It looks like TinEye uses feature vectors with values for lots of attributes to do their comparison. If you hunt around on their site, you eventually get to the Ideé Labs page, and their FAQ has some (but not too many) specifics on the algorithm:
Q: How does visual search work?
A: Idée’s visual search technology uses sophisticated algorithms to analyze hundreds of image attributes such as colour, shape, texture, luminosity, complexity, objects, and regions.These attributes form a compact digital signature that describes the appearance of each image, and these signatures are calculated by and indexed by our software. When performing a visual search, these signatures are quickly compared by our search engine to return visually similar results.
This is by no means exhaustive (it's just a handful of techniques I've encountered in the course of my own research), but if you google for technical papers or look through proceedings of recent conferences on image processing, you're bound to find more methods for this stuff. It's not a solved problem, but hopefully these pointers will give you an idea of what's involved.
One technique is to use color histograms. You can use machine learning algorithms to find similar images based on the repesentation you use. For example, the commonly used k-means algorithm. I have seen other solutions trying to analyze the vertical and horizontal lines in the image after using edge detection. Texture analysis is also used.
A recent paper clustered images from picasa web. You can also try the clustering algorithm that I am working on.

Element lookup records:
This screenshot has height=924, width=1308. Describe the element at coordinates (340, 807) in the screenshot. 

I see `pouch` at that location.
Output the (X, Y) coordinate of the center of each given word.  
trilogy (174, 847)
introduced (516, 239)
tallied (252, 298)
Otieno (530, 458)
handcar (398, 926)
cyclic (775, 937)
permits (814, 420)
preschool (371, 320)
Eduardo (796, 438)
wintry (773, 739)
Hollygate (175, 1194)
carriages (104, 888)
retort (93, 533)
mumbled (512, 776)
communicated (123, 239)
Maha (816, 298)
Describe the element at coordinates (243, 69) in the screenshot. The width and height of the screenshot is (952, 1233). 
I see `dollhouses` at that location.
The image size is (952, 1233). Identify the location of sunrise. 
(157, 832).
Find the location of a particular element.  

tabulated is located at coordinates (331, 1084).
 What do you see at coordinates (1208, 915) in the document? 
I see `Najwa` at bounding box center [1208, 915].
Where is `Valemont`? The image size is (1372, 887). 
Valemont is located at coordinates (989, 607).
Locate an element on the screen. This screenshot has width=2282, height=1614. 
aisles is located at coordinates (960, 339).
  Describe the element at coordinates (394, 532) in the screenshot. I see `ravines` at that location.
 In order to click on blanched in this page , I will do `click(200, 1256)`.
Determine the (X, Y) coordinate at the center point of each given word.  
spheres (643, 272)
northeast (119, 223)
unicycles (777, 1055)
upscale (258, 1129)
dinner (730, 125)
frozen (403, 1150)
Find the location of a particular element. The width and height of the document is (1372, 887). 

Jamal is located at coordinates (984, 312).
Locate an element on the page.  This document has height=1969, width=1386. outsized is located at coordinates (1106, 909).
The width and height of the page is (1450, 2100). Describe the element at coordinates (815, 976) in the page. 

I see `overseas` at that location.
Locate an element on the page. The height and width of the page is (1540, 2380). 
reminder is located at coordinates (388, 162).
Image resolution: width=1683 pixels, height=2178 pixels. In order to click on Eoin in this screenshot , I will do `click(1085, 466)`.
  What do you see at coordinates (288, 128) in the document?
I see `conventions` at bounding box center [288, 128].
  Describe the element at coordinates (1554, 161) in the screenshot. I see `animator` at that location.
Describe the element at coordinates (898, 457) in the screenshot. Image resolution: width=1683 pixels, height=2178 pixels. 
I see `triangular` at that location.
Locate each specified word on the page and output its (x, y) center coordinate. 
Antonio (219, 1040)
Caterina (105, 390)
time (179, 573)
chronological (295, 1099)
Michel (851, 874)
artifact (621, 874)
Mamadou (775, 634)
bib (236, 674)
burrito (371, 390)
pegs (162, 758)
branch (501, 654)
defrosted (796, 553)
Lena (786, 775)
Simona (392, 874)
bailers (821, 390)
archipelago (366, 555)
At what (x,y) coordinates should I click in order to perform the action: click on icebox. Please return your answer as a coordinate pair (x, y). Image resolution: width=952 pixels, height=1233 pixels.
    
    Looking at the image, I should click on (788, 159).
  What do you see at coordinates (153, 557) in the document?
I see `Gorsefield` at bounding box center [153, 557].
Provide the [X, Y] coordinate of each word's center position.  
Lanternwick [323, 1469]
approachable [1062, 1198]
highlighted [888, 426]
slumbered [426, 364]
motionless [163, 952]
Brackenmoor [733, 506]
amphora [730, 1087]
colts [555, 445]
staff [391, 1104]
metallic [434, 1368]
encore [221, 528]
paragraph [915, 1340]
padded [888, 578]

*Exercise instructions*.
• 1. Return everything in the image-search excerpt from "It looks like" down to "visually similar results.", word for word.
• 2. In the image-search excerpt, which commonly used machine learning algorithm is given as an example for finding similar images?
You won't need the listing for any of this.

*Completed exercise*.
• 1.
It looks like TinEye uses feature vectors with values for lots of attributes to do their comparison. If you hunt around on their site, you eventually get to the Ideé Labs page, and their FAQ has some (but not too many) specifics on the algorithm:
Q: How does visual search work?
A: Idée’s visual search technology uses sophisticated algorithms to analyze hundreds of image attributes such as colour, shape, texture, luminosity, complexity, objects, and regions.These attributes form a compact digital signature that describes the appearance of each image, and these signatures are calculated by and indexed by our software. When performing a visual search, these signatures are quickly compared by our search engine to return visually similar results.

• 2. The k-means algorithm.